TEXTAUSZUG:
------
Es gab also praktisch keine unbezahlte Arbeit mehr außer der ehrenamtlichen. Die, die dann übrig blieben, waren die Mütter, die praktisch 24 Stunden am Tag und sieben Tage die Woche ohne Bezahlung gearbeitet haben. Das verursacht gesellschaftlich ganz merkwürdige Schuldgefühle, ein schlechtes Gewissen.
Insofern hat sich dieser Muttertag herausgeprägt, der die eine Seite der Mutter, die sich selbst aufopfert, herausstellt. Es ist eigentlich ein vergifteter Ehrentag. Denn man blickt auf der anderen Seite auf Mütter herab, weil sie eben umsonst arbeiten.
Für junge Frauen ist dieses selbstaufopfernde Mütterbild überhaupt nicht positiv und für Männer in der Regel auch nicht. Es herrscht aufgrund dieser Selbstaufopferung, die im Mütterbild erwartet wird, eine Geringschätzung und ein verächtlicher Blick auf Mütter.
------
VORLIEGENDE DATENSÄTZE:
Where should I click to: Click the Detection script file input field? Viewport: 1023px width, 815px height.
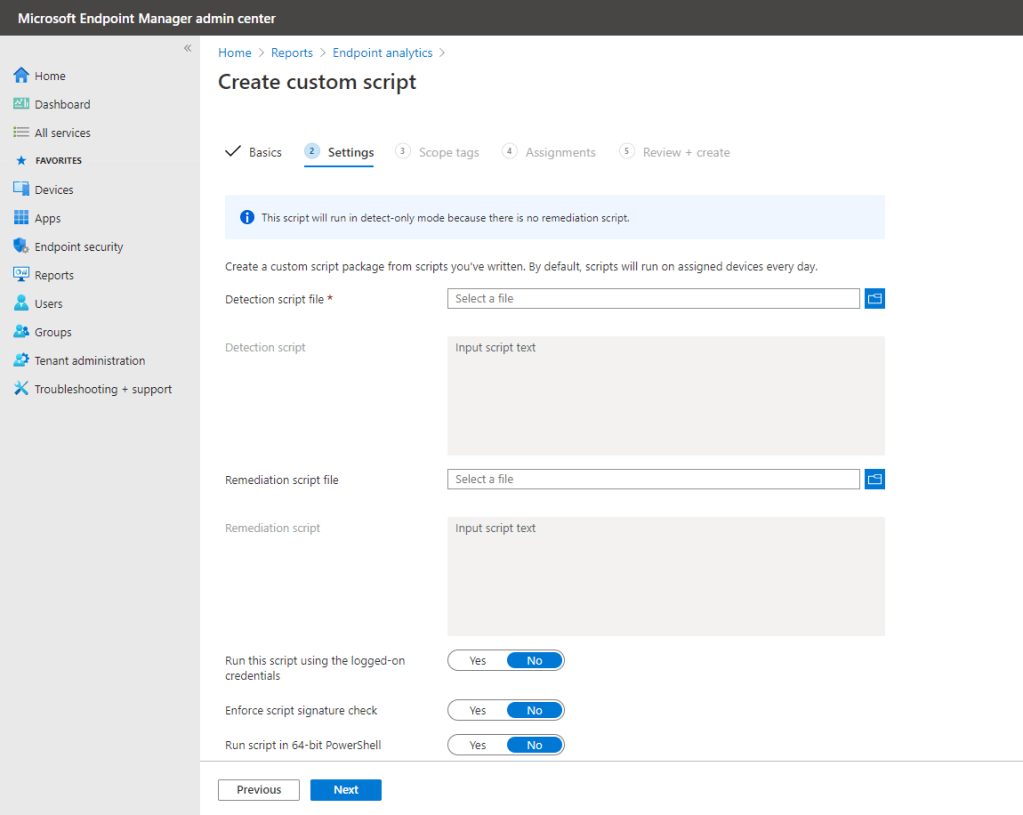652,298
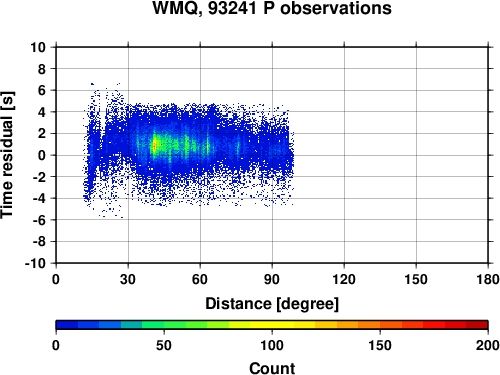Click the y-axis tick label 10
The image size is (500, 375).
click(x=38, y=47)
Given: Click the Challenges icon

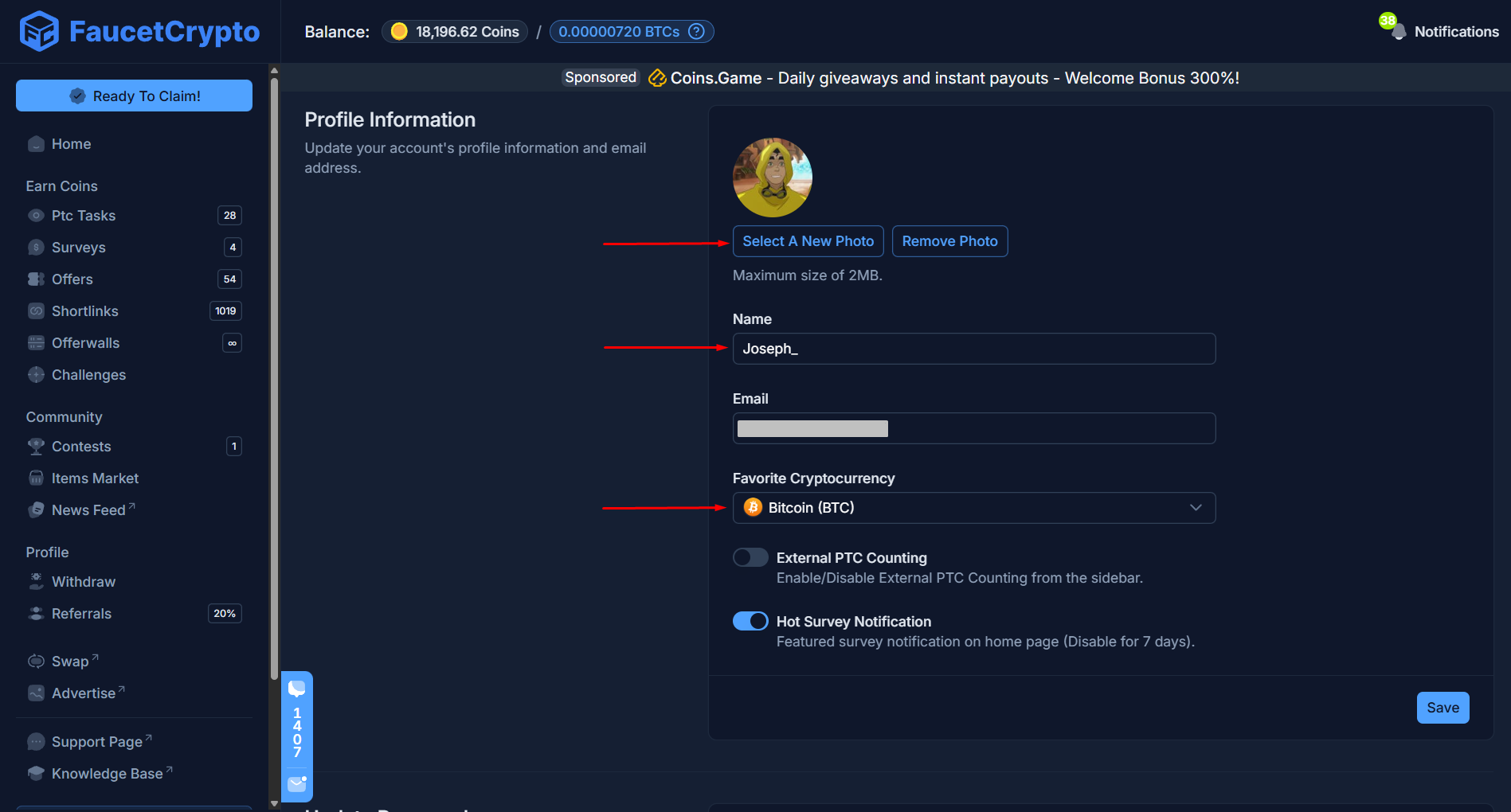Looking at the screenshot, I should coord(36,374).
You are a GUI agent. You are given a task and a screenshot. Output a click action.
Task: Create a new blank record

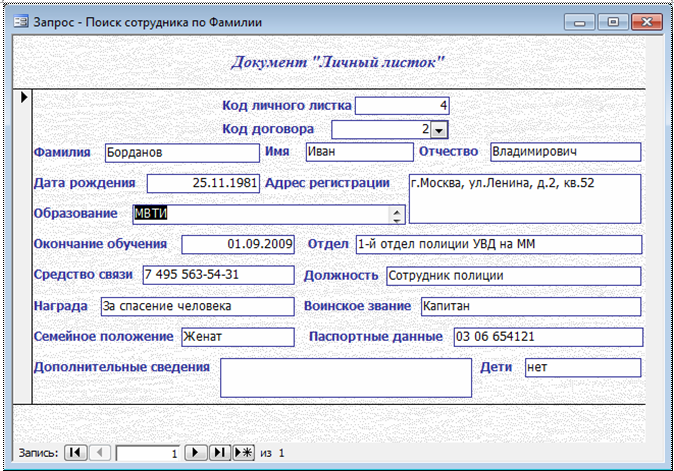pos(243,453)
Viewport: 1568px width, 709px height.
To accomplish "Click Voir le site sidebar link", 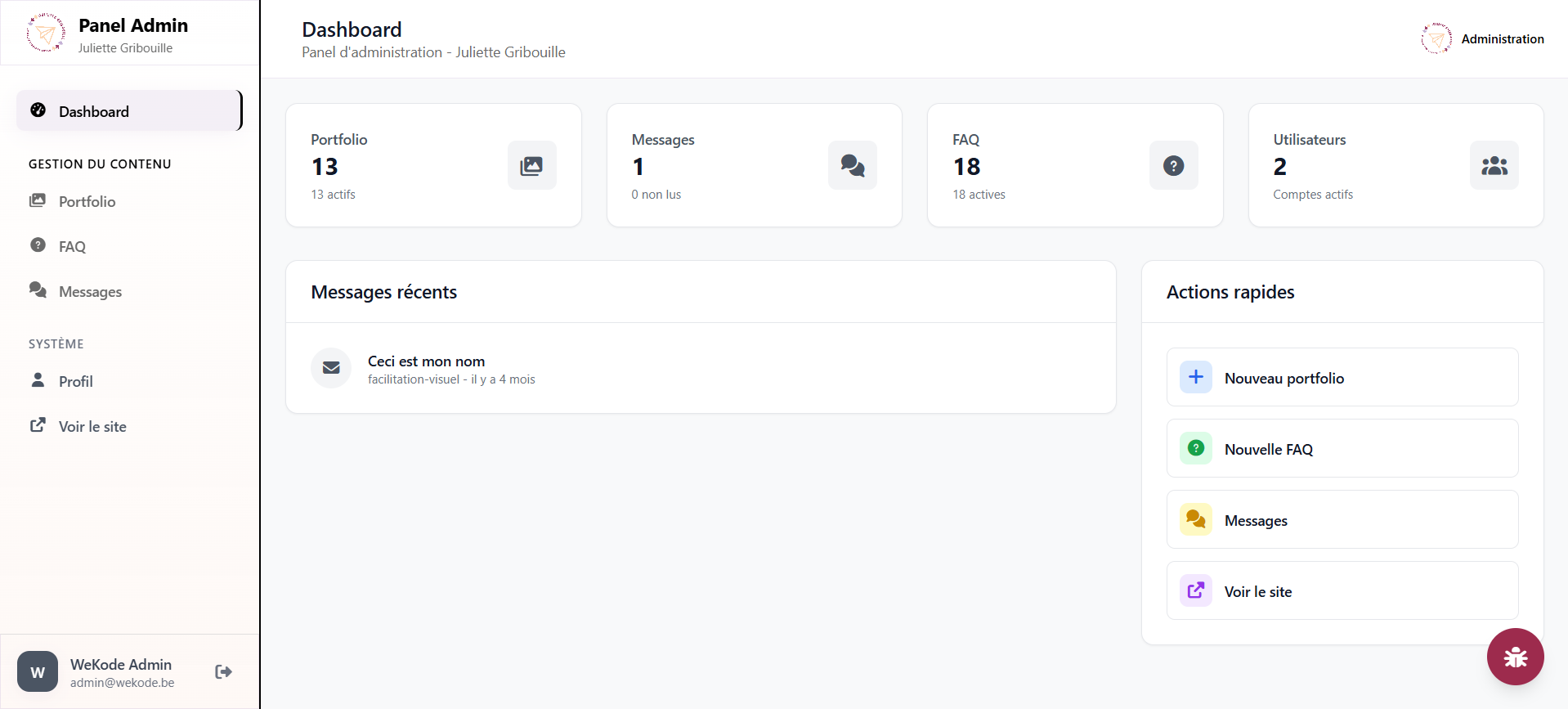I will [92, 426].
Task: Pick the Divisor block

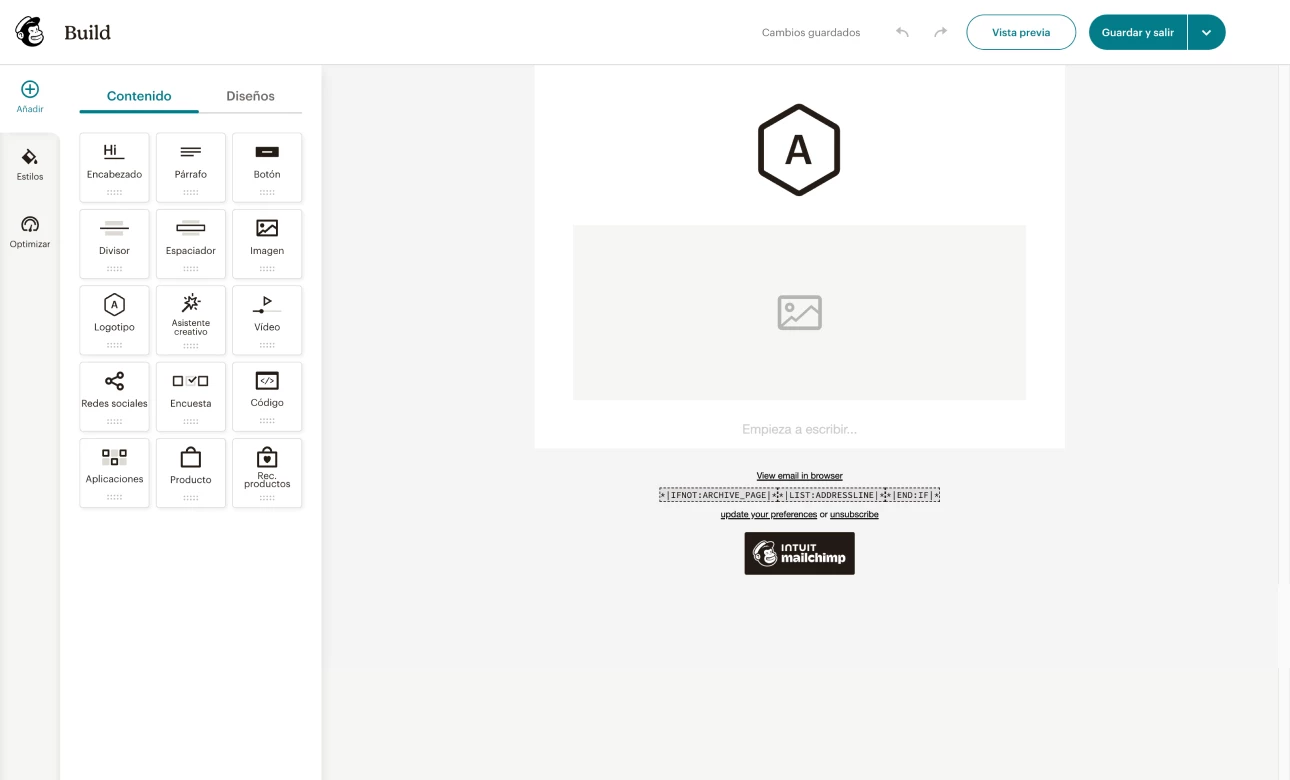Action: [x=114, y=242]
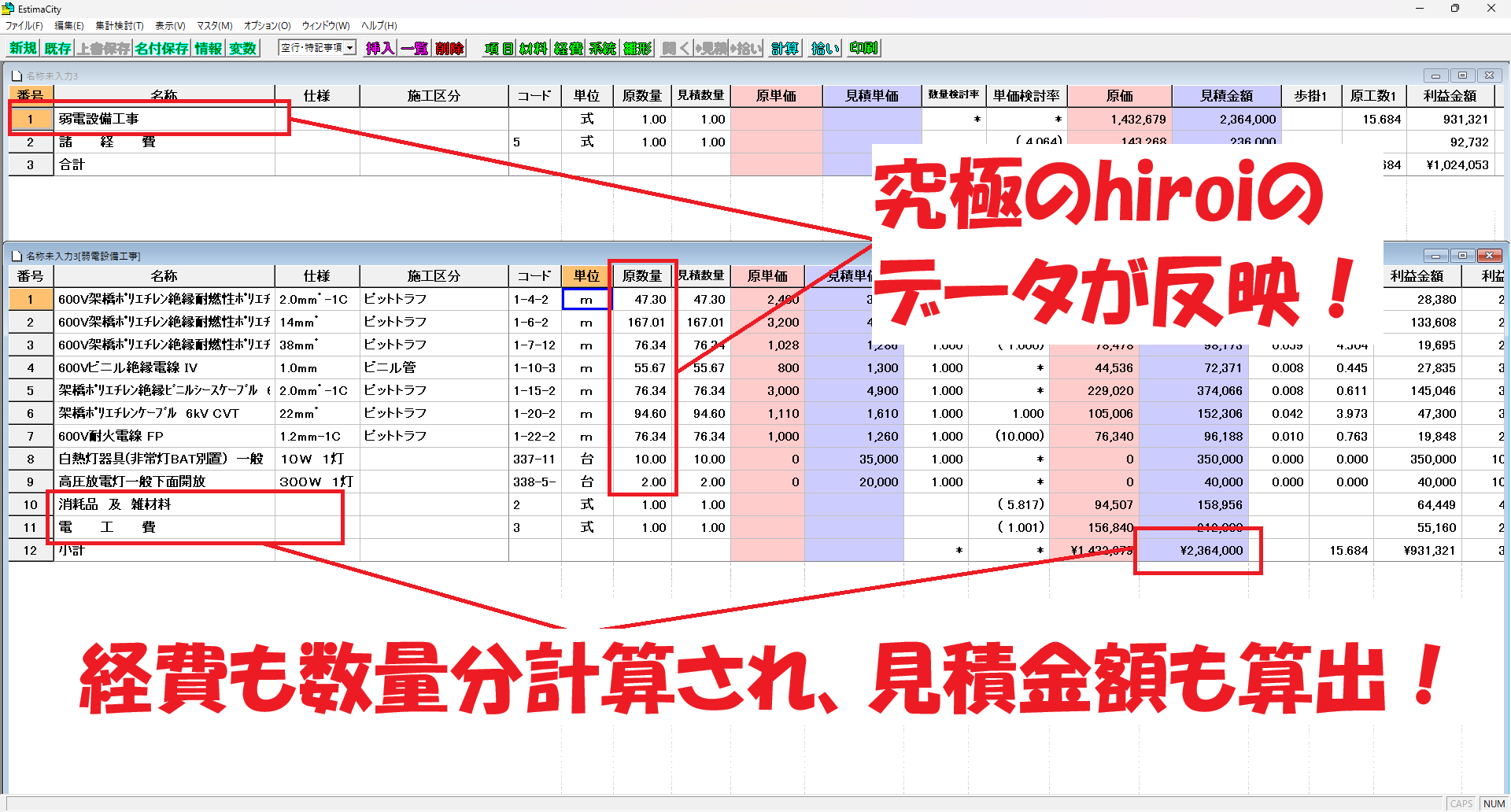The height and width of the screenshot is (812, 1511).
Task: Click the 変数 (Variables) toolbar button
Action: 242,48
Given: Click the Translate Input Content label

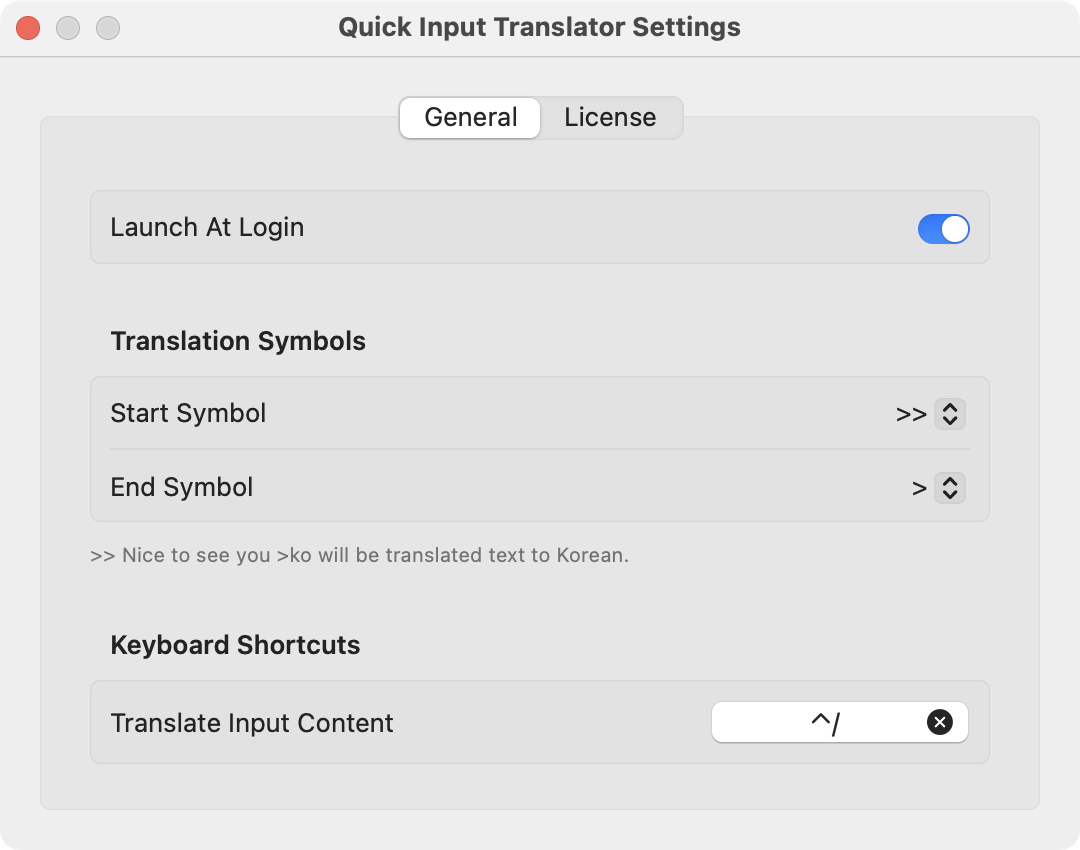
------
AUFGABE A: Schreiben Sie aus dem Textauszug zum Muttertag die Passage von „Es gab also“ bis „ein schlechtes Gewissen.“ wortgetreu ab.
AUFGABE B: Fassen Sie im Textauszug zum Muttertag den Absatz, der mit „Insofern hat sich dieser Muttertag“ beginnt, in knapperer Form zusammen und bewahren Sie dabei seine wesentlichen Aussagen.
AUFGABE C: Führen Sie den Textauszug zum Muttertag im Anschluss an seinen letzten Satz weiter.

SCHRIFTLICHE ANTWORT A:
Es gab also praktisch keine unbezahlte Arbeit mehr außer der ehrenamtlichen. Die, die dann übrig blieben, waren die Mütter, die praktisch 24 Stunden am Tag und sieben Tage die Woche ohne Bezahlung gearbeitet haben. Das verursacht gesellschaftlich ganz merkwürdige Schuldgefühle, ein schlechtes Gewissen.

SCHRIFTLICHE ANTWORT B: Daraus entstand der Muttertag, der die sich selbst aufopfernde Seite der Mutter betont. Er ist ein vergifteter Ehrentag, denn zugleich blickt man auf Mütter herab, weil sie umsonst arbeiten.

SCHRIFTLICHE ANTWORT C:
Da ist es natürlich sehr willkommen, wenn man so einen Muttertag hat, wo man das schlechte Gewissen für diesen verächtlichen Blick wegschieben kann.
Wir sehen das auch in unserer Gesellschaft - etwa darin, dass die ehemals mächtigste Frau in unserem Land von männlichen Kollegen ihrer Generation mal mit dem Schmäh-Begriff "Mutti" bedacht worden ist. Dieser Begriff, mit dem Angela Merkel versehen wurde, war überhaupt nicht positiv gedacht.
DOMRADIO.DE: Als der Muttertag nach Europa kam - zuerst nach Skandinavien, in die Schweiz und dann am 13. Mai 1923 zum Ersten Mal nach Deutschland - standen die kommerziellen Interessen schon im Vordergrund statt der feministischen Motive. Haben sich damals die Frauen dagegen gewehrt?
Waterstradt: Nein, in Deutschland nicht. Die beiden Töchter von Ann Marie Reeves Jarvis in den USA haben sich dagegen bis zum Tod gewehrt. Die Frauen hierzulande aber nicht. Man muss einfach auch sehen, dass in den Machtverhältnissen einer Gesellschaft Mütter eine sehr schwache Position haben. Das heißt, selbst wenn sie sich dagegen wehren wollten, sind sie einfach nicht in der Position, eine solche Entwicklung aufzuhalten.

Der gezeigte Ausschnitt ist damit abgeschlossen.